Pattern 2: smart routing. Identity incidents go to the identity specialist. Endpoint incidents go to the endpoint analyst. Unassigned High severity incidents after 15 minutes go to the SOC lead. The routing rules use entity conditions: if the incident contains Account entities with UPN matching admin patterns, route to the identity team. If the incident contains Host entities, route to the endpoint team. The assignment target is always a group or queue, never an individual. When the identity specialist takes leave, the identity security group still receives incidents.

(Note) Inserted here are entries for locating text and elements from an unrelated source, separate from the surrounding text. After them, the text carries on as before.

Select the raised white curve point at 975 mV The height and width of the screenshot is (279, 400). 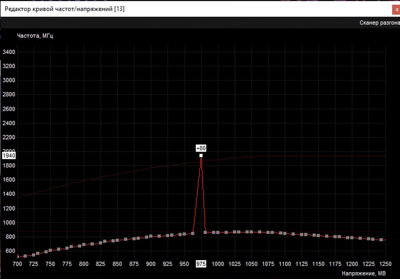point(201,156)
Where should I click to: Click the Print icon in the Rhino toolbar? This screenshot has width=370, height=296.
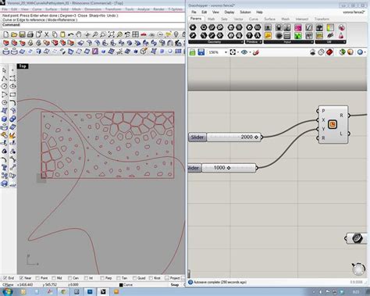pos(30,34)
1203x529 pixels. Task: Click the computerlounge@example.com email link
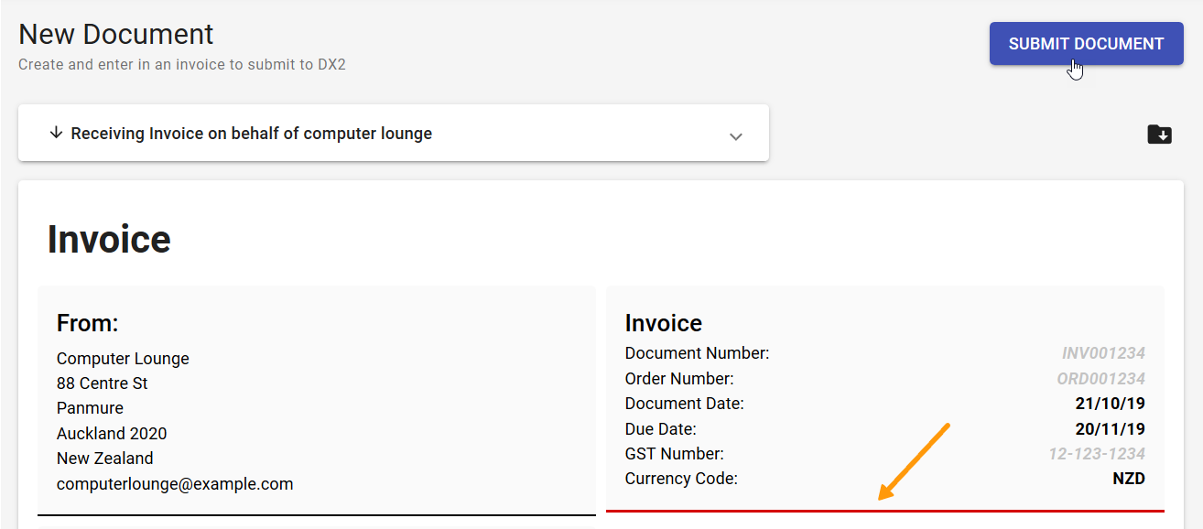175,483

Pattern 3: FP auto-close. NE's impossible travel detection fires 120 times per week. After 30 days of analyst classification, 78% are false positives caused by VPN exit node geo-location. The detection cannot be tuned further without losing the 22% true positives. The automation rule auto-closes impossible travel incidents where the title matches the known-FP pattern. The rule sets status to Closed, classification to BenignPositive, adds the "auto-closed-travel" tag, and adds a comment documenting the auto-close reason. The tag enables a monthly audit query that checks whether any auto-closed incidents had subsequent related alerts suggesting the auto-close was wrong.

Pattern 4: playbook orchestration. This is the most important pattern because it connects the lightweight automation rule to the powerful playbook layer. The rule fires on incident creation, conditions match on the analytics rule name, and the actions chain: change severity, add "enrichment-pending" tag, run the enrichment playbook. The tag prevents double-execution. The enrichment playbook replaces "enrichment-pending" with "enriched" on completion, and an update-triggered rule watching for the "enriched" tag can fire the next playbook in the sequence.

This chaining pattern is how you build multi-stage automation without building a single monolithic playbook. Each stage has its own automation rule, its own playbook, and its own tag for coordination. If the enrichment playbook fails, the "enrichment-pending" tag persists, the "enriched" tag never appears, and the downstream rules never fire. The failure is visible and recoverable.

Expiration and lifecycle management

Every automation rule should have an expiration date if it addresses a temporary condition: a campaign-specific suppression, a holiday-period severity override, a rule compensating for a temporarily misconfigured detection. Rules without expiration persist indefinitely and accumulate over months, creating overlapping rules that nobody understands. At NE, temporary rules expire after 30 days. Permanent rules are reviewed quarterly during the governance review from Section 0.9. Any rule that has not fired in 90 days is investigated and potentially disabled.

The Automation page in the Defender portal shows the "Last run" timestamp for each rule. A rule that has never run may have conditions that are too narrow, may target an analytics rule that has been renamed, or may have been superseded by a newer rule. Treat unfired rules as potential dead automation and investigate before assuming they are intentional.